Idem è stato fatto per i tassi degli Stati Uniti.

Non sono inoltre mancate in questi ultimi giorni anche le previsioni sull’euro-dollaro (EUR-USD), l’asset che più di tutti è ostaggio dalla divergenza tra la politica monetaria della Fed e quella della BCE, destinato a quanto pare a far fronte a diverse sfide.

Il motivo è semplice. Mantenendo alti i tassi di interesse USA, la Fed continuerà a far sì che gli asset denominati in dollari presentino alti rendimenti e siano dunque più appetibili agli occhi degli investitori.

Basterà questo fattore a legittimare nuovi buy sul dollaro USA.

Dall’altro lato, la BCE costretta a proteggere l’economia dell’Eurozona dallo schiaffo dei dazi di Trump con una politica monetaria che potrebbe diventare anche espansiva - come pronosticato dal governatore di Bankitalia Fabio Panetta - necessariamente diminuirà l’appetibilità dell’euro.

Risultato: l’euro ha poche chance di riuscire a imboccare una traiettoria rialzista.

Detto questo, per caso proprio il rapporto euro-dollaro potrebbe (o dovrebbe?) a sua volta spingere Lagarde a non spingere troppo sull’acceleratore dei tagli dei tassi dell’Eurozona?

EUR-USD da ostaggio BCE-Fed a faro direzione tassi?

Ostaggio delle politiche monetarie attive in USA e nell’Eurozona, il cambio EUR-USD potrebbe diventare proprio il fattore determinante nell’orientare la direzione delle stesse, arrivando a legare le mani a Christine Lagarde.

Non sarebbe la prima volta, visto che l’Eurotower ha iniziato a tagliare i tassi solo il 6 giugno scorso, posticipando più volte la mossa, in quanto intimorita dalla minaccia dell’inflazione importata dagli USA, dove le pressioni sui prezzi avevano smentito nei primi mesi di quest’anno chi aveva subito brindato al processo disinflazionistico in teoria in atto, (che ha impiegato un po’ di tempo a palesarsi).

Successivamente, a onor di cronaca, va ricordato che la BCE ha sforbiciato il costo del denaro lo scorso 12 settembre.

L’ultimo e terzo taglio dei tassi risale alla riunione del 17 ottobre, quando Lagarde & Co hanno annunciato l’ennesima riduzione di 25 punti base, che ha portato il tasso sui depositi, i tassi sulle operazioni di rifinanziamento principali e i tassi sulle operazioni di rifinanziamento marginale, a scendere rispettivamente al 3,25%, 3,40% e al 3,65%.

Tornando all’impatto del forex, in questa situazione l’avverarsi di un euro troppo basso nei confronti del dollaro per effetto della divergenza tre le due politiche monetarie della Fed e della BCE potrebbe tradursi, a danno dell’Eurozona, nel fenomeno dell’inflazione importata in quanto, a fronte di un Super dollaro blindato da Jerome Powell, l’area euro si ritroverebbe alle prese con un costo delle importazioni più alto da sostenere per l’acquisto di beni e materie prime, il cui valore è espresso in bigliettoni verdi.

Se poi, oltre a un dollaro troppo forte dovessero riaccendersi anche le tensioni geopolitiche, la BCE potrebbe temere un contesto di stagflazione e decidere, di nuovo, di dare ragione più ai falchi, continuamente ossessionati dal pericolo dell’inflazione, che non alle colombe, che da mesi chiedono alla Banca centrale di essere più coraggiosa e dunque di tagliare i tassi di interesse del blocco in modo più significativo.

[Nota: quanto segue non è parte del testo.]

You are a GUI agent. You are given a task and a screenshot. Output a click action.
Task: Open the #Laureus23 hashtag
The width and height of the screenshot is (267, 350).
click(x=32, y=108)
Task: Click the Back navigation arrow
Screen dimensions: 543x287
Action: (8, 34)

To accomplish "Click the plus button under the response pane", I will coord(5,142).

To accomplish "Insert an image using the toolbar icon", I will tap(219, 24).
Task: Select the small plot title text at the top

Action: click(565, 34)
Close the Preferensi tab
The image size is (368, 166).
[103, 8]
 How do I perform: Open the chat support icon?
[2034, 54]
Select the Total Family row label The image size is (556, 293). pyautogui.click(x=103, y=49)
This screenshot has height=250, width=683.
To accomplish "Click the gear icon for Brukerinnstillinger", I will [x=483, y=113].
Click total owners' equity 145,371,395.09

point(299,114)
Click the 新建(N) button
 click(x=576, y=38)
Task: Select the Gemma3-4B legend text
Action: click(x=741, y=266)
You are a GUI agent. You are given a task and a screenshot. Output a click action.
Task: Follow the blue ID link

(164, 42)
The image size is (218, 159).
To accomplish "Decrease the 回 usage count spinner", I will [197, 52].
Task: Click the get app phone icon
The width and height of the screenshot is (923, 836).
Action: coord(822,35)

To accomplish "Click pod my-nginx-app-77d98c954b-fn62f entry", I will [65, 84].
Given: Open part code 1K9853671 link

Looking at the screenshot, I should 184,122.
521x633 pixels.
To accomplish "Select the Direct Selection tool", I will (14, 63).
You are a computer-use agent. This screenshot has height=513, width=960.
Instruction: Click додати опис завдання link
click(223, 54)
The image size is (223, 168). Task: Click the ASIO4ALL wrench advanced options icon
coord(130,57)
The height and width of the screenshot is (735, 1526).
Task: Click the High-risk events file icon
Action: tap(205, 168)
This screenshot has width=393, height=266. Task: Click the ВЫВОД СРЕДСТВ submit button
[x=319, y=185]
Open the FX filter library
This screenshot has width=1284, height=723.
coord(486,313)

Ma per ora, di Jumbo Cut si continua a parlare facendo riferimento soprattutto alla Federal Reserve. E, ancora di più, vale la pena di ricordare, della Bank of Canada.

Ancora più coraggiosa, probabilmente, e sicuramente agli occhi delle colombe, sembra essere proprio la banca centrale del Canada che, nella giornata di oggi, alla vigilia della riunione della BCE, ha tagliato i tassi di 50 punti base, per la seconda volta consecutiva, portandoli al 3,25%, dal 3,75% precedente.